I ACCOMPANIED a friend who went to get a COVID-19 test in London, or tried to.
My friend was a teaching assistant in a school in Enfield, who was teaching children for vulnerable families who still attended school during the lockdown. Except most of them didn't, their parents didn't want them to go to school. He ended up spending most of his workdays on the phone to parents at home, and devising activities for the kids to do at home. A couple of months before, he'd lost his sense of smell, it was only gradually coming back. This being the most obvious symptom of COVID, I persuaded him to get himself checked out before a return to school, just so he was covered if anything happened, he could say, "I told you so."
We had often gone for lockdown bike rides together along the Regent Canal and the River Lea (keeping 2m apart), and on this occasion my friend announced he'd booked a slot for a COVID test, that was going to be in Lea Valley Park, in Edmonton, not far from the IKEA. The Lea Valley Park is just off the River Lea towpath, so he thought he'd check in for his test after a nice bike ride. I said I'd go too, and wait outside.

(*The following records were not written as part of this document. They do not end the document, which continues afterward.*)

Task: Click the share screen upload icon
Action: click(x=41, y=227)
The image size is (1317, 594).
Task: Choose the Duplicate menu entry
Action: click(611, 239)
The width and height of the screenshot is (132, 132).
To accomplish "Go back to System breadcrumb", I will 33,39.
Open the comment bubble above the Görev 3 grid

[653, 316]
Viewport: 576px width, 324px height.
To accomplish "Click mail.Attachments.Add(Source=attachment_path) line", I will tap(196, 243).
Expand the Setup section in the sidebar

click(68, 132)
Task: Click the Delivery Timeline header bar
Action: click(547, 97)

When we got there we found it was - surprise, surprise - a bit of a shambles. Firstly, it was DRIVE-IN only. That's right, in a city where at the last estimate, 30 per cent of households owned a car. Most of these 30 per cent of our vast city are in the suburbs, car ownership (or access to a car, via a car club) is much less in the inner city. This is also a city that has been actively discouraging car ownership and car use for at least the last 20 years. The staff (typically untrained and unprepared) blamed "the company" - another example of government outsourcing to private companies clearly not up to the job. Staff suggested my friend should ring a cab and get the cab to drive them the very short distance through the drive-in. Did they have any numbers for local cab companies? No.

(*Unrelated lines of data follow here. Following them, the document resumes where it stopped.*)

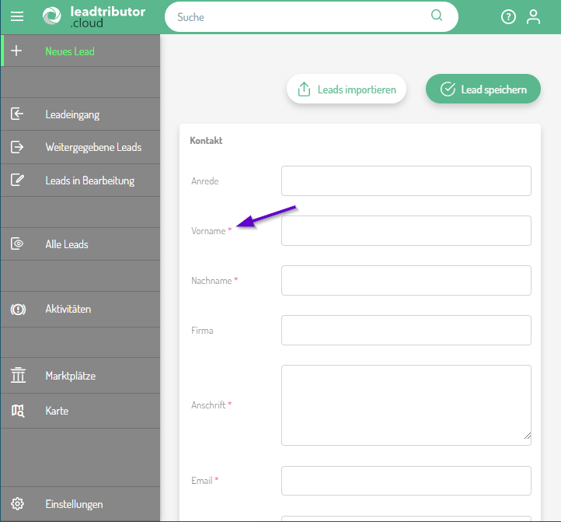The height and width of the screenshot is (522, 561).
Task: Click the search magnifier icon
Action: (x=437, y=16)
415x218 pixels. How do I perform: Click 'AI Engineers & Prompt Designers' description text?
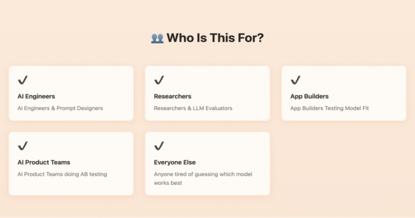(60, 108)
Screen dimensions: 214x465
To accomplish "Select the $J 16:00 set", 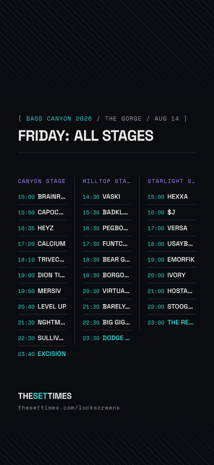I will point(172,212).
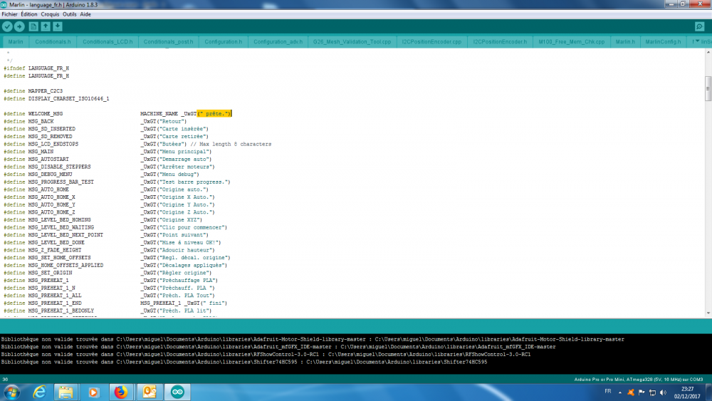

My friend gave up, and went back to teach not knowing whether he had Covid or not. Properly briefed staff could have told him that an antibody test, rather than a test for whether he still had COVID, was coming soon and would be more appropriate anyway.
A man on his bike turns up at the coronavirus testing centre at Lea Valley Park, London. Note that the member of staff (in reflective vest) is not wearing a mask.